En un vicio interpretativo, pienso que a Flaubert le importaba detectar obstáculos y superarlos, conversar con sus amigos de los avatares de su oficio, le interesaba estar en contacto con lo suyo y propagarlo: ya no producir y obtener rédito de ello, sino confeccionar, acumular, intentar un trabajo irónicamente inútil y, a veces, imposible. En síntesis: Flaubert estimaba suficiente realizar ese esfuerzo corporal que supone escribir y ese otro esfuerzo intelectual de articular conceptos, de intuir sistemas, sin ligarse a ninguno de ellos, aunque sí a los métodos para inventarlos. Su legado es al mismo tiempo la indiferencia, respecto de lo material en todas sus acepciones, y el fanatismo, respecto de lo literario.

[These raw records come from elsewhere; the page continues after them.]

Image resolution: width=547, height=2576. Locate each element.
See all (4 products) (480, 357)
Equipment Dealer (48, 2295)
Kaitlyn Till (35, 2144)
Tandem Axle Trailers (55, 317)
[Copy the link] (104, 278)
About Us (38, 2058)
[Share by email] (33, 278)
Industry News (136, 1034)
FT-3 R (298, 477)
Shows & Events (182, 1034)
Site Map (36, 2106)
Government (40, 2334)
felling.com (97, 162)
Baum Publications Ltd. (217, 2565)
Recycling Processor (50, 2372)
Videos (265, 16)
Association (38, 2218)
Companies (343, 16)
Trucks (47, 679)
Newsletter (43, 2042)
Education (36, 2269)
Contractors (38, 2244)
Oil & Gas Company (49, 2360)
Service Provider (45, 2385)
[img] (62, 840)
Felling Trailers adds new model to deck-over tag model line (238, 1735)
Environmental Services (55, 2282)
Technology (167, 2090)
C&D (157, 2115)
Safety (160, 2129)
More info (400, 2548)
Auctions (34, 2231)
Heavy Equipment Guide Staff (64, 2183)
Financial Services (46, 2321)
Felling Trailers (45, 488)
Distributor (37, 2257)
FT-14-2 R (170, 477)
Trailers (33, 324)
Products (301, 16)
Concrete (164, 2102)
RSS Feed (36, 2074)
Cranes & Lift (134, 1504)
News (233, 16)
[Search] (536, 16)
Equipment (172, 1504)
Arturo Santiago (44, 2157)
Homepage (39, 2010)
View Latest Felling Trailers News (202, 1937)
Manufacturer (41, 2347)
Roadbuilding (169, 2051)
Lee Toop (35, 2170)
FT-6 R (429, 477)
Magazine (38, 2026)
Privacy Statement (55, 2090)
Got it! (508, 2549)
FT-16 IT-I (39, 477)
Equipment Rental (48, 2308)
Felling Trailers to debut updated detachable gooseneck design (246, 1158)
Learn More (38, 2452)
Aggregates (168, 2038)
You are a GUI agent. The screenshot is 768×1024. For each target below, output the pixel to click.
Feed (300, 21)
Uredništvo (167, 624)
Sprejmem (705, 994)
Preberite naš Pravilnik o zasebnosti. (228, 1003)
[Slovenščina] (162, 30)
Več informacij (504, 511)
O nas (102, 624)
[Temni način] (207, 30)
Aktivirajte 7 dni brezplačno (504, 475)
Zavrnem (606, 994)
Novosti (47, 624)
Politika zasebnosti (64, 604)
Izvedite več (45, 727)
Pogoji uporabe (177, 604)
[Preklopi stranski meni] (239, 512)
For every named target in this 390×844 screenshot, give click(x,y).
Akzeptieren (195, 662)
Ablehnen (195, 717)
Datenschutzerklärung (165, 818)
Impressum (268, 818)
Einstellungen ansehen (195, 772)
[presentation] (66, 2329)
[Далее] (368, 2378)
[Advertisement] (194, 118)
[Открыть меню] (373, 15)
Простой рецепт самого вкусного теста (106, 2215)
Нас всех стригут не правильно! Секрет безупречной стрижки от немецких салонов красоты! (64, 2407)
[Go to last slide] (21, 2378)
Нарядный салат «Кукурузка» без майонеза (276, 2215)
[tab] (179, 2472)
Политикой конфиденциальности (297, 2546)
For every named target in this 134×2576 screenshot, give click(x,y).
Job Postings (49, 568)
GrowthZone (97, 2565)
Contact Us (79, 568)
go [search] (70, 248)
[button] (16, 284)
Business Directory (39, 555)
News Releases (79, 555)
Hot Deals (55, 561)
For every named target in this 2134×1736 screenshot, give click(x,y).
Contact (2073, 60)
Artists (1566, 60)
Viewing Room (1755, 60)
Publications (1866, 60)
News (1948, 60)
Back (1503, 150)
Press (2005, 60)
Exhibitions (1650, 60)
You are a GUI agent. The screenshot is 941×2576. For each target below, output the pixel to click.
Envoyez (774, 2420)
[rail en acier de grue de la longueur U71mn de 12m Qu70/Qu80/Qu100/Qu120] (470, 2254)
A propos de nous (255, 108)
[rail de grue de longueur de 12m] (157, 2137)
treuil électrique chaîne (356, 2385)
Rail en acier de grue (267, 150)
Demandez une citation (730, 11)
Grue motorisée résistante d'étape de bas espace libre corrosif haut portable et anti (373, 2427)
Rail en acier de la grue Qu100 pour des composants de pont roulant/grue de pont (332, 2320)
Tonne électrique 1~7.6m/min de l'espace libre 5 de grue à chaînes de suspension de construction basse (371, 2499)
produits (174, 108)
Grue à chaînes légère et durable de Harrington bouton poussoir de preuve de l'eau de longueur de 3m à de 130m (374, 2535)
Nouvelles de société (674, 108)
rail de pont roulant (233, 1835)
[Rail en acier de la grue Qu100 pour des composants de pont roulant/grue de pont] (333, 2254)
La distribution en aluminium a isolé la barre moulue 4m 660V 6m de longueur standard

Pero la tercera parte de su legado es tal vez la más importante: si despreciaba la gloria, también la amaba; si fue padre del realismo, después lo aborreció; si odiaba el dinero, también se quejaba de su falta; si construyó novelas de trama, soñó con otras que no tuvieran ninguna. Flaubert, por eso, es uno de los preferidos de Adorno. Varias fuerzas contrapuestas se agitaban en él, varias nociones contrarias sobre lo mismo, una igual medida de honestidad y de miseria intelectual, una sed de palabra: esa es la mejor lógica, tal vez la única, que puede obedecer un escritor.

Por David Hughes
¿Pero qué conexión hay, en definitiva –y volviendo al principio– entre las prácticas vanguardistas y el deseo, entre la ruptura con la tradición y la compulsión de sentarse y escribir, entre la inconsistencia y la autenticidad literarias? ¿Qué es realmente lo que nos hace –o me hace– decir que Flaubert fue un vanguardista? ¿Hay algo que deba añadir sobre el tema? Me animo a agregar unas breves palabras dentro de la discusión: vanguardista no es tanto para mí quien sostiene de manera firme una idea revolucionaria, ni quien shockea a la sociedad con la destrucción expresiva de una convención, sino el que responde firmemente a su deseo. No es el talibán que, no se sabe si alienado o consumido por un credo, hace explotar un orfanato, sino el pirómano que, en desmedro de cualquier preocupación humanitaria, incendia el orfanato porque necesita oler y sentir el calor del fuego. La comparación violenta, y quizá exagerada, no es gratuita. Hay dos clases de delincuentes y las dos son interesantes para una investigación del vanguardismo. Pero debe aclararse: una cosa es el artista que trasciende la norma y constituye su delito en la obligación interna de su obra de arte; y otra cosa es su imitador, que no hace más que someterse a la legalidad externa de un gesto ajeno, al comfort de la tradición.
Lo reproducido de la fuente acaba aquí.